EXERCISE DETAILS →
Only the lines below starting at the one containing "The width and height of the screenshot is (1117, 429)." and ending at the one containing "Task: Open the Pressure... variable dropdown" belong in the answer, each copied exactly.

MATERIAL SHOWN →
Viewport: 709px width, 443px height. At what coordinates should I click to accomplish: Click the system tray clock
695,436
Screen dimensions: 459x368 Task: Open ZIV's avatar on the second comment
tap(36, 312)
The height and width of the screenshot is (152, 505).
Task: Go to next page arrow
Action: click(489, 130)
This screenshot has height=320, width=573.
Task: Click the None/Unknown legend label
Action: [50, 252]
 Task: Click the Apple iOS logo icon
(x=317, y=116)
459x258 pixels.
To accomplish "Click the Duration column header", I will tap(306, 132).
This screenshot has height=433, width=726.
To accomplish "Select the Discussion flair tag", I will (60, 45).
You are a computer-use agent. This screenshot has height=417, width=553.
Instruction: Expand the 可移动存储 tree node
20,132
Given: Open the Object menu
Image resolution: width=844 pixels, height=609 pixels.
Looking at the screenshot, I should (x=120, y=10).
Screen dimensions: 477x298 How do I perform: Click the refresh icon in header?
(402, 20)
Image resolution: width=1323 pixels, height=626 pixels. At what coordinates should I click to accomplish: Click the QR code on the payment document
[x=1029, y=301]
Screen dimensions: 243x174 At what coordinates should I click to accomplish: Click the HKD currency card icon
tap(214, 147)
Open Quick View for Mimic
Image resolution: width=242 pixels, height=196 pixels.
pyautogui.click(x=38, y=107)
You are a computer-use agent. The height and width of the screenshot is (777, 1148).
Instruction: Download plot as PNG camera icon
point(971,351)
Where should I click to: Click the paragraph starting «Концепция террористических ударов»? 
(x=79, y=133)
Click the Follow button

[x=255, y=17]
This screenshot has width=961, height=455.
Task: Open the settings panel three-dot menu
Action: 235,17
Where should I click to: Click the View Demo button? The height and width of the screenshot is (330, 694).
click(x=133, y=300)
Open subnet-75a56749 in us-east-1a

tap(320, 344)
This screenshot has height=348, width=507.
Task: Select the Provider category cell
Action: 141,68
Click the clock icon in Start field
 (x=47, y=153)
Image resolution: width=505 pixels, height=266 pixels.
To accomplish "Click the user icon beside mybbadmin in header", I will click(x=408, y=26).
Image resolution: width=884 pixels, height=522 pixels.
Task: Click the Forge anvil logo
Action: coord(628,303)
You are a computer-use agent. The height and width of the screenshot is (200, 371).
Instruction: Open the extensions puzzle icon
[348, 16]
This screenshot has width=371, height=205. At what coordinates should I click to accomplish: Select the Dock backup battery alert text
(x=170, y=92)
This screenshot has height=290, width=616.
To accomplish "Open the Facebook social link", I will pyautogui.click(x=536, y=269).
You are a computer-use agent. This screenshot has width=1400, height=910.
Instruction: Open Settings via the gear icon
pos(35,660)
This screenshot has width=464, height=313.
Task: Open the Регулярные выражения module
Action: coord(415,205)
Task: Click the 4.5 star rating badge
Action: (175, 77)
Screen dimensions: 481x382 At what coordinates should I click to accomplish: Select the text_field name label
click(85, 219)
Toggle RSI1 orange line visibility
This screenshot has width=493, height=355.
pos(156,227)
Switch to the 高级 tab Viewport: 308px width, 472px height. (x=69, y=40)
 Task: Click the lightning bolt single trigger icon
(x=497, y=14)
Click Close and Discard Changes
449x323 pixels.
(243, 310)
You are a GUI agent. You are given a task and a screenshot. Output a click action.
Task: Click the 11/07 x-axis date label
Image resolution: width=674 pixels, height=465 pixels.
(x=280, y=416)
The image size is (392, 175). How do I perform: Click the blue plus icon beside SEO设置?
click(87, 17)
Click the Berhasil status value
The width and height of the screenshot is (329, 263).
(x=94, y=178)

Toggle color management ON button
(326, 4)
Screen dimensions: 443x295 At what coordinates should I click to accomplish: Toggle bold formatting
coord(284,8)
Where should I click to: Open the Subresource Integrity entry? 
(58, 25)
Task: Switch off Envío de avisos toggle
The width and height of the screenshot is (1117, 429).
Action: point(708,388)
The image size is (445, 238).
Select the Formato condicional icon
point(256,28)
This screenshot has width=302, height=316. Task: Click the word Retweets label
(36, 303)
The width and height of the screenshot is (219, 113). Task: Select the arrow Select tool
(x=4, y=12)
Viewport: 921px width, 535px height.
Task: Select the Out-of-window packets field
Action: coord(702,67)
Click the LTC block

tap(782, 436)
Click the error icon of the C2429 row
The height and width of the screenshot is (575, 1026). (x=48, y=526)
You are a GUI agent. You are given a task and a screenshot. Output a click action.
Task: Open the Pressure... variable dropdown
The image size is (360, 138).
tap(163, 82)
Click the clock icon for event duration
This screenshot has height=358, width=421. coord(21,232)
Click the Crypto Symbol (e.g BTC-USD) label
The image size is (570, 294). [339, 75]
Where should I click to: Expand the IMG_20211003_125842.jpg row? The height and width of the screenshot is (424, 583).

COMPLETED TASK →
The width and height of the screenshot is (1117, 429).
Action: point(708,388)
The image size is (445, 238).
Select the Formato condicional icon
point(256,28)
This screenshot has width=302, height=316. Task: Click the word Retweets label
(36, 303)
The width and height of the screenshot is (219, 113). Task: Select the arrow Select tool
(x=4, y=12)
Viewport: 921px width, 535px height.
Task: Select the Out-of-window packets field
Action: coord(702,67)
Click the LTC block

tap(782, 436)
Click the error icon of the C2429 row
The height and width of the screenshot is (575, 1026). (x=48, y=526)
You are a GUI agent. You are given a task and a screenshot. Output a click action.
Task: Open the Pressure... variable dropdown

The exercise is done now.